「ラジオドラマって、どうやって書くの?」という質問を、映像のシナリオを勉強している知人からもらいました。
以下、彼の質問に具体的に答えてみます。
Q「映像シナリオとどう違うの?」
シナリオを書くときに、皆さんの目の前には映像が浮かび、登場人物たちの声が聞こえているはずです(そうでないと困ります)。それを、そのまま文字に移すのが、映像シナリオで、文字に移せない部分を、音と、セリフに変換する必要があるのが、ラジオドラマの脚本です。
Q「ラジオドラマならではの勘所とは?」
勘所なんて、いまだにわかりませんが、ラジオドラマ化しにくいものならわかります。
例えば、ラブロマンス。映像がない=顔がない、ということで、登場人物がかっこいいのか、そうでもないのか、美人なのか平凡なのかがわからない、ばかりか、例えば、「すごい美人」だとセリフで入れたとしても、「美人感」が持続しません。キスシーンにしても、音で想像してみてください、最悪です…。

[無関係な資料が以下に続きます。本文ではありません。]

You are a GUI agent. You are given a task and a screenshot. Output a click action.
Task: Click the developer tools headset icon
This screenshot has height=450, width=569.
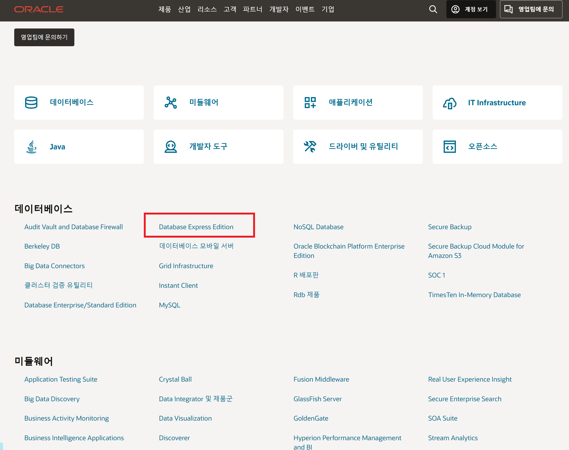(171, 147)
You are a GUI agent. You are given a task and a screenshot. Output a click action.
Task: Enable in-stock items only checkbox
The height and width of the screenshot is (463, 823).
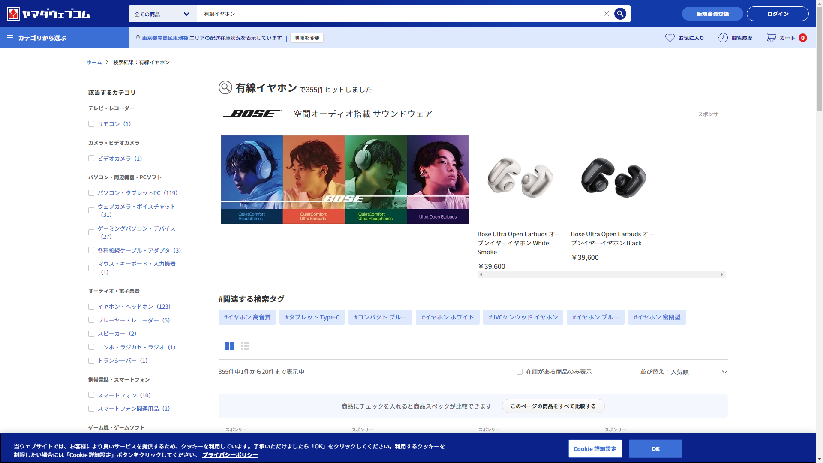(x=520, y=372)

また、同年代の同性複数人が主要なキャラクターであるものも難しい。声の聞き分けがしにくいからです。2人なら大丈夫ですが、3人以上は、誰かの話し方にクセがないと難しい。
Q「ト書きはどう入れるの?」
基本的には音で伝わるものになります。でも、「台所にて」とか「人の少ない喫茶店」とか「往来の多い路上」であれば、音響効果のスタッフがそんな雰囲気の音を作ってくれます。「泣きたくなるほど赤い夕陽」は作れませんが、「日曜日の朝ののどかな雰囲気」は、作ってもらえます。シーンの場所を明確にするとともに、どんな雰囲気かも入れると伝わりやすくなります。
Q「セリフも映像に頼れない分、映像が浮かぶ工夫がより必要になる?」
これは気にしない方がいいと思います。映像は聴く人、一人ひとりに自由に思い浮かべてもらえばいいのです。その点、テレビドラマよりも小説に近い。
でも、どうしても必要な映像もあります。その場合、ラジオドラマには「モノローグ」という手法があるので、説明的にならないよう、そのためには話者の心情も添えて、セリフを展開させるといいでしょう。